Description of the task
From the line that contains "Click the browser reload page button" down to the last line of the data below, transcribe every line exactly.
··· Given information
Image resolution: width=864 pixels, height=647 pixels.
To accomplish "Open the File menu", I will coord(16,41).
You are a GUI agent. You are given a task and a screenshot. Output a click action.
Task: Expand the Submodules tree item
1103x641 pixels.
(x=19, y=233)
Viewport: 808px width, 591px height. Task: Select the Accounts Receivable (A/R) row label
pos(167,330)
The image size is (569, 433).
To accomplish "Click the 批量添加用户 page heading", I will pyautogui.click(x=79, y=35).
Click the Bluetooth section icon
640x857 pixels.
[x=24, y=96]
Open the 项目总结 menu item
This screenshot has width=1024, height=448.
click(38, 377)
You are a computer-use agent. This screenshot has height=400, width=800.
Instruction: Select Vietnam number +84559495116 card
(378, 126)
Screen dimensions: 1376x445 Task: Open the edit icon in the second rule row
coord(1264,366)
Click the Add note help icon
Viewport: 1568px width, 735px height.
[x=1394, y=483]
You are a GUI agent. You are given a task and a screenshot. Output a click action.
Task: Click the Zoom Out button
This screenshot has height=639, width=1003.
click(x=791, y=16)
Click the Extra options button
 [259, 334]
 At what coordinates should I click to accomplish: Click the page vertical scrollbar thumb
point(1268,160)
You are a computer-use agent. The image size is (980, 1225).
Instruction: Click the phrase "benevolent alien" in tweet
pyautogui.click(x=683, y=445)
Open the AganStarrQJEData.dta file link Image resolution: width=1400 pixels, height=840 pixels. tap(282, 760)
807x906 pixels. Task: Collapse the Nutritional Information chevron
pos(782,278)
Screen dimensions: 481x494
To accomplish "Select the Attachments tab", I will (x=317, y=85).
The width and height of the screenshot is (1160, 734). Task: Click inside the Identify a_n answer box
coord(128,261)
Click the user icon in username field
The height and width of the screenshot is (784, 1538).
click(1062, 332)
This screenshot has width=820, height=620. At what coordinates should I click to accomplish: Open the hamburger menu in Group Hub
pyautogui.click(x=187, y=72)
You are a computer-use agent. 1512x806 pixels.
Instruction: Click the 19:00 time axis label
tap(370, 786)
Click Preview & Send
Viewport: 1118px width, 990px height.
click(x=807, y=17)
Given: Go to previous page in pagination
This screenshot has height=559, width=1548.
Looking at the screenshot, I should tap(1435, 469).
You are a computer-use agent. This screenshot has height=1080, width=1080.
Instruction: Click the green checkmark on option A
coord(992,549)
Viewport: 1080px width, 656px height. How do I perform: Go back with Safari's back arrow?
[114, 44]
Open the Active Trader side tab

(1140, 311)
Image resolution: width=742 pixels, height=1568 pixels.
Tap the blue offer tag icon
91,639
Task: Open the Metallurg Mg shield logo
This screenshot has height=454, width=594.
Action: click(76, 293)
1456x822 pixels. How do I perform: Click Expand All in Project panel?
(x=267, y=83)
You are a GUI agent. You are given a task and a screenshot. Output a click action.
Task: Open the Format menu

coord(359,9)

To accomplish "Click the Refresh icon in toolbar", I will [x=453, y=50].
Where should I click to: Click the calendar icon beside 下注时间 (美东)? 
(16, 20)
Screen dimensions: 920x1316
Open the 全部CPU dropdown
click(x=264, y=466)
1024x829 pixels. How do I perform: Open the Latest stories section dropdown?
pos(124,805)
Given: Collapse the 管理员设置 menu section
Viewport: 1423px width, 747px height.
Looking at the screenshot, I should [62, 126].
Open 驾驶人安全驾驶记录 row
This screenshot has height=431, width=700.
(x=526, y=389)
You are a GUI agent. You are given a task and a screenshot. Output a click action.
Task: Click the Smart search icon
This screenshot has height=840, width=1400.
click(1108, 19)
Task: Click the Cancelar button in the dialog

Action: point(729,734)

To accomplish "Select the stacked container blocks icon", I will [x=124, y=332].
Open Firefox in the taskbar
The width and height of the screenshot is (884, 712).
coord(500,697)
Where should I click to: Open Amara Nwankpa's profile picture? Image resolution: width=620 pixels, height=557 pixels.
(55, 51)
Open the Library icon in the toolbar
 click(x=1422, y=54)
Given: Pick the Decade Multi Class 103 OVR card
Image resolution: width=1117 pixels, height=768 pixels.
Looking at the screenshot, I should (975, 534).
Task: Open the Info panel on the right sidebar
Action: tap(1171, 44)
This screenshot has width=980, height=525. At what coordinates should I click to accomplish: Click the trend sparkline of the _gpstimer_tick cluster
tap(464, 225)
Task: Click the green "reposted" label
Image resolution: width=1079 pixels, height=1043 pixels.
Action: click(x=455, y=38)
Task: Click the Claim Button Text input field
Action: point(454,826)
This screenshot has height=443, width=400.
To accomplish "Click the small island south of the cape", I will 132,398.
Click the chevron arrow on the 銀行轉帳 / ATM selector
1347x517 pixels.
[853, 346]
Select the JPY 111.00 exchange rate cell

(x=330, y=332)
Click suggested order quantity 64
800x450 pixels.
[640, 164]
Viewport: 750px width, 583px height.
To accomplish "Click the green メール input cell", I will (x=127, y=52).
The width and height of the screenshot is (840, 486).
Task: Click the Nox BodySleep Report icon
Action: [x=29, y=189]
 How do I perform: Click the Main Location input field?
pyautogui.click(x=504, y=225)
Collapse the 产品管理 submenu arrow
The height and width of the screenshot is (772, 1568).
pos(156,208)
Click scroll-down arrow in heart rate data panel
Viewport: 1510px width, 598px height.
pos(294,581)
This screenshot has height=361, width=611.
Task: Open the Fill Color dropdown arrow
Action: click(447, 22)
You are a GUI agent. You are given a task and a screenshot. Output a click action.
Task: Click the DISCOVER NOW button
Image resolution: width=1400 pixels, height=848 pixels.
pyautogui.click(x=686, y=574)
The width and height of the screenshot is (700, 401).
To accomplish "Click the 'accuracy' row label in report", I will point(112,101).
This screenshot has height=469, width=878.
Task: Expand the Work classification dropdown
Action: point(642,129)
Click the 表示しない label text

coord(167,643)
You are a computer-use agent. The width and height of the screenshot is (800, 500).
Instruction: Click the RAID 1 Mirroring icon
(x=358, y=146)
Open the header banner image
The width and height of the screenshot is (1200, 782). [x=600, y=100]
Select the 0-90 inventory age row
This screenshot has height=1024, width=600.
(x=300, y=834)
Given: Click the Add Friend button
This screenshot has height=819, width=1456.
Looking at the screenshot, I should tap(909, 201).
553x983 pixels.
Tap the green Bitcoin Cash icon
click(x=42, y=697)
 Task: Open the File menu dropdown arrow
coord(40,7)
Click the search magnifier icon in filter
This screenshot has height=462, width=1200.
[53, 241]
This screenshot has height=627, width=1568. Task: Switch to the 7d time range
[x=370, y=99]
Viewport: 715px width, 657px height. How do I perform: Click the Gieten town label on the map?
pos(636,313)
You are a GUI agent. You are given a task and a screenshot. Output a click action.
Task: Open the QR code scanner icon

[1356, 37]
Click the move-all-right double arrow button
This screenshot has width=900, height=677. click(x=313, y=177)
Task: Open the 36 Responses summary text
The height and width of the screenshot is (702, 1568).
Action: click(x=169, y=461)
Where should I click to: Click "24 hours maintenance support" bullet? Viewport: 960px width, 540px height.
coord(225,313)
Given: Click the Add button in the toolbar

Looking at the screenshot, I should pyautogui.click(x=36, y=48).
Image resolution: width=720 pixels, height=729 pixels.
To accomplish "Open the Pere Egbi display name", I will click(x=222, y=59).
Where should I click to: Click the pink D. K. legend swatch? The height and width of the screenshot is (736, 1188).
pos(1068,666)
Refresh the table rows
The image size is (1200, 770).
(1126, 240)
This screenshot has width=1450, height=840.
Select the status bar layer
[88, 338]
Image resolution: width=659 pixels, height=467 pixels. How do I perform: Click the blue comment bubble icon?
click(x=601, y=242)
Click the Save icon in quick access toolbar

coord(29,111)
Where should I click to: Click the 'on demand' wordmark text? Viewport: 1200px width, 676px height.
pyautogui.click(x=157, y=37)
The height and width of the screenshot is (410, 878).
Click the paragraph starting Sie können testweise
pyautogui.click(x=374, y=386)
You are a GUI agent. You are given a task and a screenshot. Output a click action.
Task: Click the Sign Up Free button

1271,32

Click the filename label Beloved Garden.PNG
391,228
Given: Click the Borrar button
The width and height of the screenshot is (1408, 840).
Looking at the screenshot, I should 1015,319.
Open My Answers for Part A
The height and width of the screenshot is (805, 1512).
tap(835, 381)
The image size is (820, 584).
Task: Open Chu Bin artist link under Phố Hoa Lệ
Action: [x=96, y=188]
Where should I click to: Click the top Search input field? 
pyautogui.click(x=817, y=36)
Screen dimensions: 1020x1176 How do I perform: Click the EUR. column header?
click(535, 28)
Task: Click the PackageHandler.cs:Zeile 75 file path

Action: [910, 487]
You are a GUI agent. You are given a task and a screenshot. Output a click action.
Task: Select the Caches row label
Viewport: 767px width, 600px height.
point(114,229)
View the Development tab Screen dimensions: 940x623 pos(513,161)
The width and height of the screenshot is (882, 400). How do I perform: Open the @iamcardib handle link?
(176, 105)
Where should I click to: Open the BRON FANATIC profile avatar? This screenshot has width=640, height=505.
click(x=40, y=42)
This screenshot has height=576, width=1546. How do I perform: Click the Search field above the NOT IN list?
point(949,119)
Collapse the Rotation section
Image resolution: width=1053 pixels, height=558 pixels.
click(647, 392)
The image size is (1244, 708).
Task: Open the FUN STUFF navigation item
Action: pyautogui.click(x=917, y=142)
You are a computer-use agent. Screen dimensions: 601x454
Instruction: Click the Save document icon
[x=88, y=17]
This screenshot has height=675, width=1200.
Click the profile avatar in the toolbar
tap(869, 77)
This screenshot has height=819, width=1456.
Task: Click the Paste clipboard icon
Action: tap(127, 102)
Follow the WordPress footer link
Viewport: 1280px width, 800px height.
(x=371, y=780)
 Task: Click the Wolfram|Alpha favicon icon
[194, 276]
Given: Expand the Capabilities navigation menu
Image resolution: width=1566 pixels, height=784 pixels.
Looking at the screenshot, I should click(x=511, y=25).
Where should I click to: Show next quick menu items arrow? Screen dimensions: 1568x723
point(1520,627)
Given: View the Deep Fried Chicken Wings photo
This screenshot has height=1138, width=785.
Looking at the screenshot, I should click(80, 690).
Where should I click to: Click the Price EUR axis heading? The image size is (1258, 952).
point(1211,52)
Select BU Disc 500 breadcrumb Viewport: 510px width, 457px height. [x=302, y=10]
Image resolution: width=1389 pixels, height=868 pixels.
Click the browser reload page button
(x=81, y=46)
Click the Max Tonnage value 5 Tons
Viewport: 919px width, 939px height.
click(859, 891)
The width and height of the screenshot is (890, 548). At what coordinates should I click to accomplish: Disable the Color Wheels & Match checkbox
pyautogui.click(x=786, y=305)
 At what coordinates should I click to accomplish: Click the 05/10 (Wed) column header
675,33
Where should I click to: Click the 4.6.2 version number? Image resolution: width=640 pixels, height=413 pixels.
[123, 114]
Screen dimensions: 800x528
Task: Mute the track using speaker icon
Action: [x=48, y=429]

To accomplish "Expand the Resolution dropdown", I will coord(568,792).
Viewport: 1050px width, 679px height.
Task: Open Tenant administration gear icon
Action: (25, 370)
······
Solution to the problem
Click the browser reload page button
(x=81, y=46)
Click the Max Tonnage value 5 Tons
Viewport: 919px width, 939px height.
click(859, 891)
The width and height of the screenshot is (890, 548). At what coordinates should I click to accomplish: Disable the Color Wheels & Match checkbox
pyautogui.click(x=786, y=305)
 At what coordinates should I click to accomplish: Click the 05/10 (Wed) column header
675,33
Where should I click to: Click the 4.6.2 version number? Image resolution: width=640 pixels, height=413 pixels.
[123, 114]
Screen dimensions: 800x528
Task: Mute the track using speaker icon
Action: [x=48, y=429]

To accomplish "Expand the Resolution dropdown", I will coord(568,792).
Viewport: 1050px width, 679px height.
Task: Open Tenant administration gear icon
Action: (25, 370)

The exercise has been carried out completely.